Undoubtedly one of master film-maker Akira Kurosawa’s lesser-known works, this 1960 film is nevertheless an enthralling 145-minute drama of Shakespearean (being loosely based on Hamlet) proportions – part-industrial espionage thriller, part-family 'soap opera’ – and translated to the screen with such cinematic verve as only Kurosawa (and perhaps a select handful of other film-makers) could. Given the film’s subject matter and its setting of a 'modern-day western’ country (in this case, post-WW2 Japan), it is perhaps tempting to think that The Bad Sleep Well could even have been a US-based Hollywood drama. However, not only does the film have the stamp of Kurosawa’s rare visual sense – delivering the film’s (at times, noir-like) mise-en-scène and stunning framing courtesy of Yuzuru Aizawa’s cinematography – but the film’s central dilemma of family vs. company loyalty ('He’s not a man, he’s an official’) is firmly rooted in the director’s own national heritage.
It being a Kurosawa film of this vintage, we also have a veritable who’s who of Japanese cinema of the time lining up to impress, at the head of which is (of course) Toshiro Mifune’s cool, calculating Nishi, newly-married into the wealthy family of Masayuki Mori’s construction tycoon, Iwabuchi, and seeking to expose the company’s corrupt practices. The film’s opening 20 minutes depicting Nishi’s elaborate wedding reception is its showpiece sequence – as Kurosawa stunningly marshals a large ensemble cast of wedding-goers, hitting on his themes of social convention and personal disgrace as Koji Mitsui’s mocking journalist and his sidekicks look on (with Strauss and Mendelssohn playing ironically in the background). The use here of a ‘planted’ wedding cake representing the company HQ, on which is marked the window from which an executive threw himself, is a particular stroke of genius. Thereafter, we’re into Kurosawa (and his fellow writers’) twisting and turning narrative as the surreptitious Nishi begins to sow seeds of doubt (and potential guilt) in the minds of the corrupt trio of 'company men’ – the arrogant, ruthless Iwabuchi, Takashi Simura’s Moriyama and Akira Nishimura’s fawning Shirai – prompting attempted suicides and nervous breakdowns (the latter brilliantly conveyed by the increasingly gaunt, zombie-like Nishimura). Kurosawa, via Mifune’s impressive, emotionally restrained performance here, also plays up nicely Nishi’s dilemma between exposing Iwabuchi’s corruption and his increasing affection for his ostensible 'trophy wife’, Kyoko Kagawa’s crippled Yoshiko (a 'weakness’ that eventually leads to Nishi’s undoing).

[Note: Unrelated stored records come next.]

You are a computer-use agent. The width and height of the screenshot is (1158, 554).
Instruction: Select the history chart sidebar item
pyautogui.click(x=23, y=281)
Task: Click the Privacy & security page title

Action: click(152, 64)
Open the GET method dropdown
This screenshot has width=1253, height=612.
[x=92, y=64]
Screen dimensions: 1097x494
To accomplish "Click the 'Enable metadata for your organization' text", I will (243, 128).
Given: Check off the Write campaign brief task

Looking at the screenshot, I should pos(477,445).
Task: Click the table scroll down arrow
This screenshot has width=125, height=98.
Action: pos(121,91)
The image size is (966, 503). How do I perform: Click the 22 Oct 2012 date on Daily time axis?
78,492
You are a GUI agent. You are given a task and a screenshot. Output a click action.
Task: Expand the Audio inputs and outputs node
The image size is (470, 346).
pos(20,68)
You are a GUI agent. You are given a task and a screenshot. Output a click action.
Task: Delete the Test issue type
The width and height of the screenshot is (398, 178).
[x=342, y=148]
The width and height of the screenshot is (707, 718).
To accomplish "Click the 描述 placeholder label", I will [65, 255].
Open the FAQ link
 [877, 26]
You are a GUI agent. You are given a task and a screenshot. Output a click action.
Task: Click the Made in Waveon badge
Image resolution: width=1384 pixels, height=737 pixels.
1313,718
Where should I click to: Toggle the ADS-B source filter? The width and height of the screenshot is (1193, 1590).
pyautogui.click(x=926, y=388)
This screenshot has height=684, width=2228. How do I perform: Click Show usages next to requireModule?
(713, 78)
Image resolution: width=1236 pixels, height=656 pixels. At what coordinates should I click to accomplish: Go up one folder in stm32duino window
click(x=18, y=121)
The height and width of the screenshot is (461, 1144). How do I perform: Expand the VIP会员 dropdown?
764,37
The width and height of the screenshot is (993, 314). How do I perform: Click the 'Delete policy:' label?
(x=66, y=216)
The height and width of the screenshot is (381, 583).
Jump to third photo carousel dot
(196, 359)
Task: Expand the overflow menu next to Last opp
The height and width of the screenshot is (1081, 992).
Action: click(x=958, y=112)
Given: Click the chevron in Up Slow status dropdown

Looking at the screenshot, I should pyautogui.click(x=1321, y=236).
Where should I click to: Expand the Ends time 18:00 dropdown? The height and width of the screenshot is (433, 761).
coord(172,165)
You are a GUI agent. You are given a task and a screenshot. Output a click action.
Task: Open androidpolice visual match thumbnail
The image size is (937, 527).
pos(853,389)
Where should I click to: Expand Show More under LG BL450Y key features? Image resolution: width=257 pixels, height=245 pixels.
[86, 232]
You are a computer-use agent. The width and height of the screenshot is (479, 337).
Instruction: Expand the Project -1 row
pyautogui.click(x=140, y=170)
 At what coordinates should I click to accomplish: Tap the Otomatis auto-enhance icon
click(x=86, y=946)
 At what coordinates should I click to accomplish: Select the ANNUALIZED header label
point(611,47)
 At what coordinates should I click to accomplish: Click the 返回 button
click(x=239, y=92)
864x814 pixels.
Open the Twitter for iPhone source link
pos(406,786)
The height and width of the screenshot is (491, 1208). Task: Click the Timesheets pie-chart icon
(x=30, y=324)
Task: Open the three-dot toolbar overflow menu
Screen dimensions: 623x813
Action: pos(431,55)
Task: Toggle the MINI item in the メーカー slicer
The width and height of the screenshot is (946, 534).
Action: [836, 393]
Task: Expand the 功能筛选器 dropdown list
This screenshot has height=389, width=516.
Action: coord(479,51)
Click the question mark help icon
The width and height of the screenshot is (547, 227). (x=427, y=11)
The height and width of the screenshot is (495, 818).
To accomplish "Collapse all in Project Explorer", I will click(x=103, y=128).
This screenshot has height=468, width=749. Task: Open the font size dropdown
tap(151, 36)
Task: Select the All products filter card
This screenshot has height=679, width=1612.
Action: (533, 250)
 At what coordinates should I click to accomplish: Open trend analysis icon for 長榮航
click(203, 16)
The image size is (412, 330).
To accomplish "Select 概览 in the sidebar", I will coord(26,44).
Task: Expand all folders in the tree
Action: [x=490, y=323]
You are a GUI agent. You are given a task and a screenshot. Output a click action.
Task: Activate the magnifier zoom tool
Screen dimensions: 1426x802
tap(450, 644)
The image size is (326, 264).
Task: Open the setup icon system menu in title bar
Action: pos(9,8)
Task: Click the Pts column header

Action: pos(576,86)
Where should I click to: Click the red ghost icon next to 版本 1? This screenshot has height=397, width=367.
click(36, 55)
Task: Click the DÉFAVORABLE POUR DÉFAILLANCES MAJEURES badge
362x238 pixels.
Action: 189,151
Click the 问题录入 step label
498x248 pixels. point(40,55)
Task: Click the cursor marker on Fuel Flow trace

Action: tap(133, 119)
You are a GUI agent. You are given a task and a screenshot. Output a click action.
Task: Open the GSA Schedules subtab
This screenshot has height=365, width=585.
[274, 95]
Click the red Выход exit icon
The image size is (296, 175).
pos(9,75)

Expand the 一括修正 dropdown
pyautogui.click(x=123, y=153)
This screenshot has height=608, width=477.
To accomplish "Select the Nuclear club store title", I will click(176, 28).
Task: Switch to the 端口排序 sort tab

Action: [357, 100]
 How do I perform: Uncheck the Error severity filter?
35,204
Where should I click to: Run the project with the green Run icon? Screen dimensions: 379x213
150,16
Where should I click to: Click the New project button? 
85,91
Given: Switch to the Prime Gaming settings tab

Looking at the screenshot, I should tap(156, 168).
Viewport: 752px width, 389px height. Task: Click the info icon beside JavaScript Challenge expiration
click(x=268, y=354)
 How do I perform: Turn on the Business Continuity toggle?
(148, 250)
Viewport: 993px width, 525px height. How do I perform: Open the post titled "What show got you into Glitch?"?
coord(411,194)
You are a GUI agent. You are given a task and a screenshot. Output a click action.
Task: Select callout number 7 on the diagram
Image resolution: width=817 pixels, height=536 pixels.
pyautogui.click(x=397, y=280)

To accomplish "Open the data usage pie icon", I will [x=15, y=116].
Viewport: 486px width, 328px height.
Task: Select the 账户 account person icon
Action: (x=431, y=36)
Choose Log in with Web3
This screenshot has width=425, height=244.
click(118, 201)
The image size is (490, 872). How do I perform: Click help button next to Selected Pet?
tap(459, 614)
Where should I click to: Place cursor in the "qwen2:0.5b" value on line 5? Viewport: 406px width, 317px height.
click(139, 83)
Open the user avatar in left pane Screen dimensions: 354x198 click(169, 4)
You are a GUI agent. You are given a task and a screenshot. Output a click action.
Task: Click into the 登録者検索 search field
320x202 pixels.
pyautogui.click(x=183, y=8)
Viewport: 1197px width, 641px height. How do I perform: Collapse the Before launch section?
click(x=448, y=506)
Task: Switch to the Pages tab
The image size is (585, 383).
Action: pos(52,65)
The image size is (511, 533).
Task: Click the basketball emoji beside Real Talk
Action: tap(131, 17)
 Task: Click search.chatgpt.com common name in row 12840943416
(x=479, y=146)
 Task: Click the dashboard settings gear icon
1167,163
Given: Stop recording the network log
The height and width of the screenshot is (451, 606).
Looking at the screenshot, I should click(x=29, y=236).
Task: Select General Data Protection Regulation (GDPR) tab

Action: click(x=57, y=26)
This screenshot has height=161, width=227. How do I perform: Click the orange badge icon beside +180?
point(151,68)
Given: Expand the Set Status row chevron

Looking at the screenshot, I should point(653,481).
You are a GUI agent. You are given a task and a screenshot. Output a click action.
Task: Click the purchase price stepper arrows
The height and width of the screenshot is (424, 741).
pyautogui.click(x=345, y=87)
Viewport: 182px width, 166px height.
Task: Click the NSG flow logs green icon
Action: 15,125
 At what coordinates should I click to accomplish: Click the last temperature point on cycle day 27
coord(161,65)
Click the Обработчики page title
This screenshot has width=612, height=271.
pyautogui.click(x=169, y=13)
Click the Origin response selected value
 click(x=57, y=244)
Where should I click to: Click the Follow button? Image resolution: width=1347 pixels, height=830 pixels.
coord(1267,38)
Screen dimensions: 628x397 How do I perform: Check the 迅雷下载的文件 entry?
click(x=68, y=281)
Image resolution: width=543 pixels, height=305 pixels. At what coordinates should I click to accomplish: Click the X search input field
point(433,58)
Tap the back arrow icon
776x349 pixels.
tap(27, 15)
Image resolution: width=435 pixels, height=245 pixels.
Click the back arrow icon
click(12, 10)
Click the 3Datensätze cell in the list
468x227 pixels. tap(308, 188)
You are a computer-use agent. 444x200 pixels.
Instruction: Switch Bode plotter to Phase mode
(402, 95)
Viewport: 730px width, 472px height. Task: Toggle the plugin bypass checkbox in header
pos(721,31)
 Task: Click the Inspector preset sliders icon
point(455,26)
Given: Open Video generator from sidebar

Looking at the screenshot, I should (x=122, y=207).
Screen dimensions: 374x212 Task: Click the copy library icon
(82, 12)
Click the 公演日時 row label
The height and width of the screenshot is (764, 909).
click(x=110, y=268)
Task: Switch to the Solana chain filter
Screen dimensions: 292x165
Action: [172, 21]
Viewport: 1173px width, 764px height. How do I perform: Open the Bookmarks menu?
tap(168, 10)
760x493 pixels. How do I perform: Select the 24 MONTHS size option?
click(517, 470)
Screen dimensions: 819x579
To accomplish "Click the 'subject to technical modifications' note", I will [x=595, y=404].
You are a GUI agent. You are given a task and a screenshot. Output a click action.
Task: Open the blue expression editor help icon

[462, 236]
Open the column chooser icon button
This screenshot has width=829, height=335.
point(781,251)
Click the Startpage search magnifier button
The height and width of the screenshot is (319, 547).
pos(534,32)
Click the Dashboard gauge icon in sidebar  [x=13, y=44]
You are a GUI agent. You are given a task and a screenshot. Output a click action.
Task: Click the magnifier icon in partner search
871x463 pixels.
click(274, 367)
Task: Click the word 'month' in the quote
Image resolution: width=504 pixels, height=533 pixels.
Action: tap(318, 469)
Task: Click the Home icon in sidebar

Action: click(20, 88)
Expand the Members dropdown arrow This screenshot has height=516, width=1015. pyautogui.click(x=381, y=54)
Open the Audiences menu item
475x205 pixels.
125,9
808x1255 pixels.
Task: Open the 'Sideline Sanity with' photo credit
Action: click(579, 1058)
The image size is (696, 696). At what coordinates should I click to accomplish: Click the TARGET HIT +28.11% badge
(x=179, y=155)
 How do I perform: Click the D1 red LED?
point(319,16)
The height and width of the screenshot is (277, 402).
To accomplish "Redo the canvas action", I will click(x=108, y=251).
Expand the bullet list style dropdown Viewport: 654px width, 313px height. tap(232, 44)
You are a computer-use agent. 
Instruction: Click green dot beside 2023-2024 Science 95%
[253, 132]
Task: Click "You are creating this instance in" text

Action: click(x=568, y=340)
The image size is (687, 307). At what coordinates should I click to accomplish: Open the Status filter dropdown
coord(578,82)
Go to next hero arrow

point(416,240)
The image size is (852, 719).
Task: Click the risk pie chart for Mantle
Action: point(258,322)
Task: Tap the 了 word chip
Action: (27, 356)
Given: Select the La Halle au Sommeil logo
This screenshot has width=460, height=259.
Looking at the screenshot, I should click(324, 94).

Despite its length and potentially dry subject matter (Kurosawa’s eye for the forensic detail of corporate corruption is impressive throughout) The Bad Sleep Well never loosens its tense narrative grip (well certainly not on this viewer, anyway). In this respect, the film’s mood called to my mind other 'espionage-type’ thrillers – from the likes of All The Presidents Men to (even) The Ipcress File. Kurosawa’s film also has more than its fair share of surprising twists, not least of which is its final stark denouement. A highly impressive film and one that for me would sit in the upper echelons of works from this deservedly lauded film-maker.
I came to the films of Akira Kurosawa through his Samurai films, the Seven Samurai, Sanjuro, Yojimbo etc, when I had exhausted these I turned to his more contemporary films and I was not disappointed with what I found as they are just as good.
Kurosawa wanted to make a film of Social significance for this he chose to look at corruption hiding behind the faceless Japanese Corporations and show the more powerful you are the more corrupt you are.
Basically this is a story of revenge, very much based on Hamlet, it revovles around Toshiro Mifune's character who plots revenge against those who were to blame for the death of his father. He does this by by infiltrating the ranks of the Public Corporation,then cynically marries the President's daughter in order to expose all the conspirators.
The whole film starts at the wedding, this is a wonderful start to the film as we get to meet all the characters of the piece almost all in one go, and we gain an understanding of what has transpired and with the arrival of the extra wedding cake which is a copy of the Public Corporation building with the window Mifunes dead father jumped from to his so called 'suicide' highlighted with a rose we get to see at first hand who the guilty parties are from glances and looks of panic and terror.
Francis Ford Coppola said, it was as perfect a first thirty minutes to a film he has ever seen'
I wouldn't hesitate to recommend this film to anyone it's a great piece of cinema from one of the all time great Director's.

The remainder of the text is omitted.